Look through the records below for the line holding "You are a computer-use agent. 868x414 pixels.". Write it out exactly, with each following line through the line holding "Instruction: Click the SUCCESS".

### TASK INPUT
******************************
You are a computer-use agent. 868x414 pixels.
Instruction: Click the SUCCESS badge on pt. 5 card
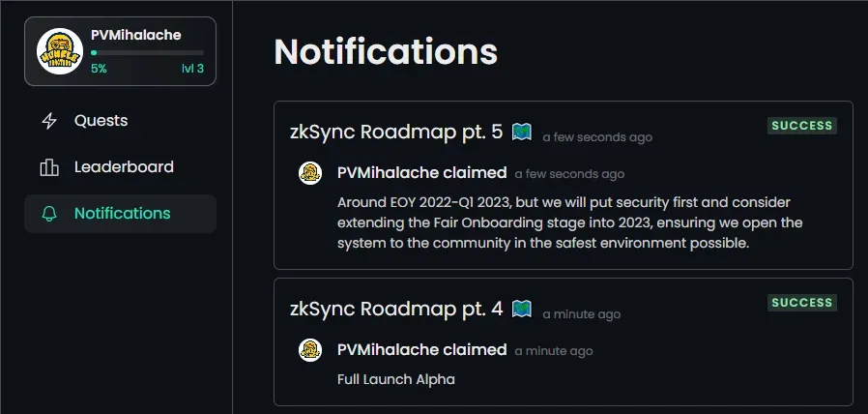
******************************
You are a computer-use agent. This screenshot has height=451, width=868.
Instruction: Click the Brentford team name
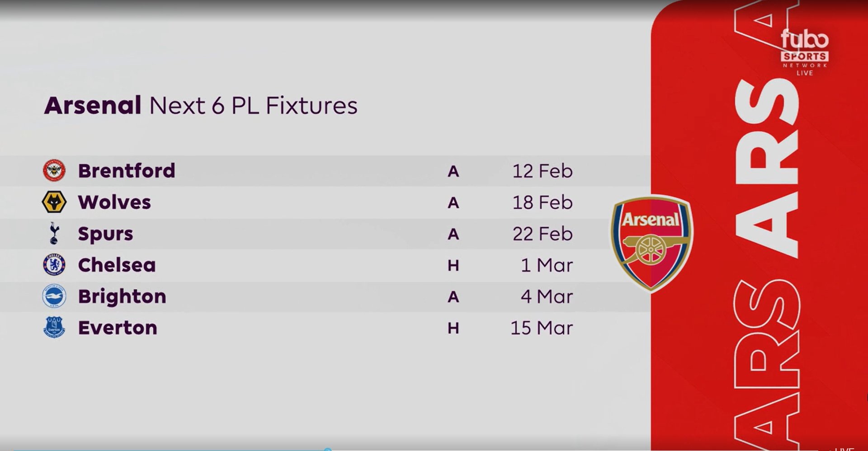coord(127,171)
******************************
### OUTPUT OF THE TASK
You are a computer-use agent. 868x414 pixels.
Instruction: Click the SUCCESS badge on pt. 5 card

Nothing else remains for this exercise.